Another point to consider is the reliability of self-reported sensations. The study relied on participants’ subjective descriptions and ratings of the phantom touch, which might not accurately reflect the intensity or nature of the sensation.
Looking ahead, researchers are interested in further exploring the neural mechanisms behind this phenomenon. Understanding how our brain integrates sensory information in a virtual environment could have significant implications for VR technology, both in terms of enhancing user experience and potential therapeutic applications.
“First off we want to distinguish between real sensation of phantom touch and other cognitive processes potentially involved such as suggestion,” Pilacinski said. “For this, we launched a collaborative project investigating cognitive factors in virtual reality embodiment. We will further pursue the investigation of neural basis of the illusion and touch prediction processes.”
“We will also follow up on the concept that touch cancellation may be not depending on vision. For this, we will use neural measures our experimental paradigm is suited for.

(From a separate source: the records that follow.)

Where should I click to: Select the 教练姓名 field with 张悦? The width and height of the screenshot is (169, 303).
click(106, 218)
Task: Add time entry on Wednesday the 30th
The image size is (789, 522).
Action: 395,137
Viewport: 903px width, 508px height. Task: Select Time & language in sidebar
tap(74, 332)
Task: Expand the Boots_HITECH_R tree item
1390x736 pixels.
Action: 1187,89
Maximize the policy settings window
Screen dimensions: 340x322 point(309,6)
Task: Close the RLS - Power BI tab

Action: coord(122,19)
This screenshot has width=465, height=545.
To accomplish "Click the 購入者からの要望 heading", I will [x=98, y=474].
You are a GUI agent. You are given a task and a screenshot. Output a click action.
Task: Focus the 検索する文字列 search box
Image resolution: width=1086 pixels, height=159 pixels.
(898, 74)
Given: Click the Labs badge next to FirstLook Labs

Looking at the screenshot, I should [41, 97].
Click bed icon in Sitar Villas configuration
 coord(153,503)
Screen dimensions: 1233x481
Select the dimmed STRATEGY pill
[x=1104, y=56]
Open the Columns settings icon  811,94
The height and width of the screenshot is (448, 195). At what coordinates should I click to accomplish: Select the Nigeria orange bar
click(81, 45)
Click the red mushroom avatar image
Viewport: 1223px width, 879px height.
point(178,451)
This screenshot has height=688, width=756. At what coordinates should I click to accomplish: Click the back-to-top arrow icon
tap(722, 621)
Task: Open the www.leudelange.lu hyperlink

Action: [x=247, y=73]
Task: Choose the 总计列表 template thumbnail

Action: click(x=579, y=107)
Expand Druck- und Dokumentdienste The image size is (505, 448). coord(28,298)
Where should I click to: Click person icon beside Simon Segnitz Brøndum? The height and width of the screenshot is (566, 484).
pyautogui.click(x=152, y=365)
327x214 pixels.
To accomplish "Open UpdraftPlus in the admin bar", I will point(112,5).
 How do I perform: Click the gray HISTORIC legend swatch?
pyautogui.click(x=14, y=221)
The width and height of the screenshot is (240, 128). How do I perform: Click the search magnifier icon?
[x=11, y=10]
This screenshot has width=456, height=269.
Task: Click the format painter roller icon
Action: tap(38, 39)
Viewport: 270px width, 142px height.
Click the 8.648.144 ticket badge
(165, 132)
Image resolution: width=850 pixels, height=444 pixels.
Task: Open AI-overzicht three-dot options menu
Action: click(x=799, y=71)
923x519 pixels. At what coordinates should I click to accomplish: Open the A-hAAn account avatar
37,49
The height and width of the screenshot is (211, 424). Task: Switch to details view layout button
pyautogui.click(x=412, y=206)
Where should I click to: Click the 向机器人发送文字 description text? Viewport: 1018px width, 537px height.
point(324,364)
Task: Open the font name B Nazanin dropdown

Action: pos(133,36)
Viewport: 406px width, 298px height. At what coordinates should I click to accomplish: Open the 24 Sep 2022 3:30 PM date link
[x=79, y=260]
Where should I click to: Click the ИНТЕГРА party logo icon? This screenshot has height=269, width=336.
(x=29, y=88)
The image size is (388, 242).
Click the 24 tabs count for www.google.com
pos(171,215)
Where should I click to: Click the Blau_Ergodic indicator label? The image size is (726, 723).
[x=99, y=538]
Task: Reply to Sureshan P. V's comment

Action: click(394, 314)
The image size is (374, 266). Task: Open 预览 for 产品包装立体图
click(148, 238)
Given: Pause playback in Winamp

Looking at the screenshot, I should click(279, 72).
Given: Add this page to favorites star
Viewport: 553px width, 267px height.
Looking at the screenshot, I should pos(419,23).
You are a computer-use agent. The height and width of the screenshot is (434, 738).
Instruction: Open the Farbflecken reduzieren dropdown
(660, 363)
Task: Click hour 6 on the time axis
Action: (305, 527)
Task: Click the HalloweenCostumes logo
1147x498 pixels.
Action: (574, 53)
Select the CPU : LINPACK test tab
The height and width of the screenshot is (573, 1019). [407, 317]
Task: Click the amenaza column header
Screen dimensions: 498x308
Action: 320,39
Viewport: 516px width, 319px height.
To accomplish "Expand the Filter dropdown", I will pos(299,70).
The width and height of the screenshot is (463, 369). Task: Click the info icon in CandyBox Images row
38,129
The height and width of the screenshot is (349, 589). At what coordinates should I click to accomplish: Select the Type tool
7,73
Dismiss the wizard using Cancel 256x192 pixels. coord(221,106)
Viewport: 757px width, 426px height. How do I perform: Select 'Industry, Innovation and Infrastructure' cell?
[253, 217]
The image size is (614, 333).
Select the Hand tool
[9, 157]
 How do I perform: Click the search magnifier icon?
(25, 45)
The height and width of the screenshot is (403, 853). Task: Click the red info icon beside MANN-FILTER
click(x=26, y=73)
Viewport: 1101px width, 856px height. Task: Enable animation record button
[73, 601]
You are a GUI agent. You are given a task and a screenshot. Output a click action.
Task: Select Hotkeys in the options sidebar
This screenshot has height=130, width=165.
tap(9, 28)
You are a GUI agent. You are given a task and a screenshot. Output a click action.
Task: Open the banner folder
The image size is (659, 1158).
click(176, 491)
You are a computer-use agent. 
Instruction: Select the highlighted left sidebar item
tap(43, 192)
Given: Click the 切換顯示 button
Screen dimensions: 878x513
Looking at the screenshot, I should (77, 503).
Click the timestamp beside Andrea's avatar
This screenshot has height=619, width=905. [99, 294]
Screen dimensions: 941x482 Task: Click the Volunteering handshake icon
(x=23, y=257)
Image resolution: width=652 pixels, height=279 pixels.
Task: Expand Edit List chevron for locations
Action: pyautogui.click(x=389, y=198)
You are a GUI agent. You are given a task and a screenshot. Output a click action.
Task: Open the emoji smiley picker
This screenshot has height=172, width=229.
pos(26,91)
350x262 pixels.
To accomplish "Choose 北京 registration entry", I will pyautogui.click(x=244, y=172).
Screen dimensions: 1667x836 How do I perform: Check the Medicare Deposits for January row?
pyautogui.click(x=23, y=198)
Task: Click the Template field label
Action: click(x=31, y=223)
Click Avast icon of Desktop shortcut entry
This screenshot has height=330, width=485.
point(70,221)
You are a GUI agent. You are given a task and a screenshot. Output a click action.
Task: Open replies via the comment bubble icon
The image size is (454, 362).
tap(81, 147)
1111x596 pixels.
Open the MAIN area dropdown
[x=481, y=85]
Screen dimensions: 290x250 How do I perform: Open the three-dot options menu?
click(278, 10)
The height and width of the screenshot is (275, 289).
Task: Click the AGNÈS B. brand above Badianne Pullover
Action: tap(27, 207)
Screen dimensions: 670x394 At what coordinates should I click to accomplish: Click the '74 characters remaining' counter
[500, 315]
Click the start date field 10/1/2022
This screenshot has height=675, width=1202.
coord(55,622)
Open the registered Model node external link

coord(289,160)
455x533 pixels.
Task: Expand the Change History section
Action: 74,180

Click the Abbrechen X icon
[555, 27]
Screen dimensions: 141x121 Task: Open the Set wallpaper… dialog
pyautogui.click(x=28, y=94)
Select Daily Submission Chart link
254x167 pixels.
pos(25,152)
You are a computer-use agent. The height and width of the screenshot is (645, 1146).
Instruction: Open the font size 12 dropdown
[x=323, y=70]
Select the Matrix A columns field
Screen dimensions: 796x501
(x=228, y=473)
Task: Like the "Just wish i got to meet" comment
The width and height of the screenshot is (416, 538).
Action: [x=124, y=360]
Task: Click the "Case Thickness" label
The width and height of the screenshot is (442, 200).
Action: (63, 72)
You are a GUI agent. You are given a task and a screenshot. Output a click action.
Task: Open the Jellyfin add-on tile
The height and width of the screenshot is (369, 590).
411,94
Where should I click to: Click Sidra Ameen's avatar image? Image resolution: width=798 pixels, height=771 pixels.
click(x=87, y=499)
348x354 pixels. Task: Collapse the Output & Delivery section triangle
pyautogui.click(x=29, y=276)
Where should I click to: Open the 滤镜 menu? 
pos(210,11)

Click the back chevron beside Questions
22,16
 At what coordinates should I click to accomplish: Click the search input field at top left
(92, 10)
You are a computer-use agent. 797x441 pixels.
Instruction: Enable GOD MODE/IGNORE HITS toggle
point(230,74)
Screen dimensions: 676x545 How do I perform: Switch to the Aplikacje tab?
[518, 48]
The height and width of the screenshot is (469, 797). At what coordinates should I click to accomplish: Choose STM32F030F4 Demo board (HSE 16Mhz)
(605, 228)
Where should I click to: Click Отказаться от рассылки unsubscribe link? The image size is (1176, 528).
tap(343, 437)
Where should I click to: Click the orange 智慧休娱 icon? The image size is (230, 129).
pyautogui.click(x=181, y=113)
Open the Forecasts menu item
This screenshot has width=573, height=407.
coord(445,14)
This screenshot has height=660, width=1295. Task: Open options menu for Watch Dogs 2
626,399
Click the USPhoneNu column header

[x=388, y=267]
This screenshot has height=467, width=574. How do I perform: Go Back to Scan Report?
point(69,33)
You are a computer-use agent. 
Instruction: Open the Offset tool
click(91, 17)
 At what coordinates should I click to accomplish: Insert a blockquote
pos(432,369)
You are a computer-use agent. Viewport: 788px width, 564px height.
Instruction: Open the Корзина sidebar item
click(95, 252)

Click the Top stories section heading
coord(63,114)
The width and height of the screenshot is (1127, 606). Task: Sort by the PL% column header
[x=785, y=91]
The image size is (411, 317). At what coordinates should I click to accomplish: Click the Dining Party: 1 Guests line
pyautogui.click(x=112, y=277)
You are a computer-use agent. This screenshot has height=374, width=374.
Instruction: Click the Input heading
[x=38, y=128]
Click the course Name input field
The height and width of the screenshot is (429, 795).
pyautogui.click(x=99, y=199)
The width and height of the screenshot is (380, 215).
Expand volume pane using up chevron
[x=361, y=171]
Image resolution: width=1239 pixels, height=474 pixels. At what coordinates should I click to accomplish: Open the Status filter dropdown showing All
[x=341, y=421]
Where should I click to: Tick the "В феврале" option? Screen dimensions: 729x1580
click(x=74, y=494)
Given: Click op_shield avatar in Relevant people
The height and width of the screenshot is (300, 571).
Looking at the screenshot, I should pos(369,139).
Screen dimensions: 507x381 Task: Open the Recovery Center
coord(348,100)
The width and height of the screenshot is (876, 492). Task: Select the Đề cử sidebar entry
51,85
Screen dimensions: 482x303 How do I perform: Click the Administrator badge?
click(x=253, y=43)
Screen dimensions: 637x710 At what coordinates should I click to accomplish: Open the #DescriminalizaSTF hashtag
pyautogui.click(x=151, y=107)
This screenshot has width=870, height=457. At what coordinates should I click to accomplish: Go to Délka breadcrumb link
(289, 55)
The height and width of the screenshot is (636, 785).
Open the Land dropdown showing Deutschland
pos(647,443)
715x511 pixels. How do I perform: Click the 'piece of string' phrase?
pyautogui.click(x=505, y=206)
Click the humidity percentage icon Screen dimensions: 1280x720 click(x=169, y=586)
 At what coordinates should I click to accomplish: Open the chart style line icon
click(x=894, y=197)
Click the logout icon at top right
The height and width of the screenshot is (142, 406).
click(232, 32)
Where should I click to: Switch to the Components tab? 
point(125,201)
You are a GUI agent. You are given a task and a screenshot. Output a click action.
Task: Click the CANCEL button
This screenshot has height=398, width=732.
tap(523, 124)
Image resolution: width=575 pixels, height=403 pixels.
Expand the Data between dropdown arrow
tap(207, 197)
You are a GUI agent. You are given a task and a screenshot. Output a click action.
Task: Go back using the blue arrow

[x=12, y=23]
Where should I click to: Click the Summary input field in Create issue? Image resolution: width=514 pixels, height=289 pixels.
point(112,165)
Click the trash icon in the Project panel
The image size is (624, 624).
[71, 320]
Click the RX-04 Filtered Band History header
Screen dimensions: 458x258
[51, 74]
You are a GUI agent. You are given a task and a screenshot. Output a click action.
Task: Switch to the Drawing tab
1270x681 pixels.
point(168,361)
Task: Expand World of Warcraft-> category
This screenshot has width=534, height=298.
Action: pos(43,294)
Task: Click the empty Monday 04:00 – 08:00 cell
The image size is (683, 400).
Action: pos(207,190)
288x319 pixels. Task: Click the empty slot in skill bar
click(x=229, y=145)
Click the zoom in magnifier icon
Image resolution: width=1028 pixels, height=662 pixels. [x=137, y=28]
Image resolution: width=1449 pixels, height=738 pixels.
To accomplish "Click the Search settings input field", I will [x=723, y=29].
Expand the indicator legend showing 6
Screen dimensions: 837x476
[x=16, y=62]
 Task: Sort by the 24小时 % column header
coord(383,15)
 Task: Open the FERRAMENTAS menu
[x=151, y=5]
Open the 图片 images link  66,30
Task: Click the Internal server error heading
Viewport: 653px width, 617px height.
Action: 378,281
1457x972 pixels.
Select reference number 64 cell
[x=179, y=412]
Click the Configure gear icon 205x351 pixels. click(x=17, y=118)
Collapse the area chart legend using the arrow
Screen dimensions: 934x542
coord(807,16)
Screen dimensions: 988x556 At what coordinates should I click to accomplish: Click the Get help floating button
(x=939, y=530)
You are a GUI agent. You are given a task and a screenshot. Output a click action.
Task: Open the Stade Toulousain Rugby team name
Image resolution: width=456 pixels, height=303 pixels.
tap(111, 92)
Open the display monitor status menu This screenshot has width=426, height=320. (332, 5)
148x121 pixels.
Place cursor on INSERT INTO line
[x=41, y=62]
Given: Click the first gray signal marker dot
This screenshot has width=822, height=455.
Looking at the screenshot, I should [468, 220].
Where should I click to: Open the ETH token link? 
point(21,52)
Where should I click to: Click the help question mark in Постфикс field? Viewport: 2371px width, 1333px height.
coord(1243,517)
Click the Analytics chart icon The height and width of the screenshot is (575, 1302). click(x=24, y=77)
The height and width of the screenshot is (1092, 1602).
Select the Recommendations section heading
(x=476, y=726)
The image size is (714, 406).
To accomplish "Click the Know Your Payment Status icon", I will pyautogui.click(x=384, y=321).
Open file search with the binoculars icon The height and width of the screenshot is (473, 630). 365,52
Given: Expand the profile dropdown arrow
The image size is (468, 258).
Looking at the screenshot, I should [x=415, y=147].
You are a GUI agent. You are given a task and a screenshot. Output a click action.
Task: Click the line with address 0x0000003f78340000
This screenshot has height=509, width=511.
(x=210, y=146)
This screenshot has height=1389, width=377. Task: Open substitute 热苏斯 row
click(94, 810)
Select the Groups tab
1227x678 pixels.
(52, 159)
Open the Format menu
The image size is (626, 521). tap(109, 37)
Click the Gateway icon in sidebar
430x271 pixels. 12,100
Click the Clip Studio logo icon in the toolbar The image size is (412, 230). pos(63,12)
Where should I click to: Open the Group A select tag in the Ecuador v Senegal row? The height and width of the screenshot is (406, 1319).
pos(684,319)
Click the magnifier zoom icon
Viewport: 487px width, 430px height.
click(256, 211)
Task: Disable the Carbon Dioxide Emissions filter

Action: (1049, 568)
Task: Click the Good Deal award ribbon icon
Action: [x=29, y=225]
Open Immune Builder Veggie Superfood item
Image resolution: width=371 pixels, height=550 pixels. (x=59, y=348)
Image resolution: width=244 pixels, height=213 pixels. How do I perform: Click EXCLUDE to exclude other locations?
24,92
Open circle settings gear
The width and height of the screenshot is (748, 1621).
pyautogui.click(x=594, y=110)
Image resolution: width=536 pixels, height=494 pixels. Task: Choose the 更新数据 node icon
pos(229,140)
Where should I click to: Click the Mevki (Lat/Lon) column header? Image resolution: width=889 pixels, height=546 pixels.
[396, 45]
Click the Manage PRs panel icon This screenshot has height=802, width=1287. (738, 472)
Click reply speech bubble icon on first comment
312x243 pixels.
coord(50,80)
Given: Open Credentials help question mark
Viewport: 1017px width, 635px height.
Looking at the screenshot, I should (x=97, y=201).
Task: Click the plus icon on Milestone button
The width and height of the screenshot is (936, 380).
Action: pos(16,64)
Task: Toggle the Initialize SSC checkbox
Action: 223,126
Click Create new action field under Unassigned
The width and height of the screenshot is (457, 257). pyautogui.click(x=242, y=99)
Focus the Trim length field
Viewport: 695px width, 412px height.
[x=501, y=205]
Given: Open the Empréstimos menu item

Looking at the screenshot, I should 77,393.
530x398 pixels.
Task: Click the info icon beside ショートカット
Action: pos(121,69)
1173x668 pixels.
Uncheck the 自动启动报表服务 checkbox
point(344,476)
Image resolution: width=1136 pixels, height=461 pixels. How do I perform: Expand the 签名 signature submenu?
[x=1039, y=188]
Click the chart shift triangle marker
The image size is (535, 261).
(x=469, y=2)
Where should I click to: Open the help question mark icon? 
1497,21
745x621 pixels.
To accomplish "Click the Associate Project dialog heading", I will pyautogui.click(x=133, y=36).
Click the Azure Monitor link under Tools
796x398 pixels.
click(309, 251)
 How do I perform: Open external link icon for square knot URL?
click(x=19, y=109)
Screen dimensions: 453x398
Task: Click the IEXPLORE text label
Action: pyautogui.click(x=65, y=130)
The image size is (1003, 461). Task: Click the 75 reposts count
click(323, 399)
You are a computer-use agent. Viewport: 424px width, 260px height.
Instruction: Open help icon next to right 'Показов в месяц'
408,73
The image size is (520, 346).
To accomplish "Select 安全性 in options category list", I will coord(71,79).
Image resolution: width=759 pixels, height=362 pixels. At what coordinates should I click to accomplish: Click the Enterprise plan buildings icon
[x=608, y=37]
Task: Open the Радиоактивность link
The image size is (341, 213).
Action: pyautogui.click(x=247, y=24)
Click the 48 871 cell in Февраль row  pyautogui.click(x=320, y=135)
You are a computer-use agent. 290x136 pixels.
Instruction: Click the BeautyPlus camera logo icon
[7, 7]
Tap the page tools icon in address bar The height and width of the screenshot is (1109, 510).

That means, we will work both on embodiment and touch in virtual reality but also on the neural and cognitive processes that enable such embodiment.”
“We think phantom touch illusion is a great start to study a variety of phenomena such as embodiment in virtual spaces, body schema up to basic research in touch physiology,” Pilacinski added.
The study, “Phantom touch illusion, an unexpected phenomenological effect of tactile gating in the absence of tactile stimulation“, was authored by Artur Pilacinski, Marita Metzler, and Christian Klaes.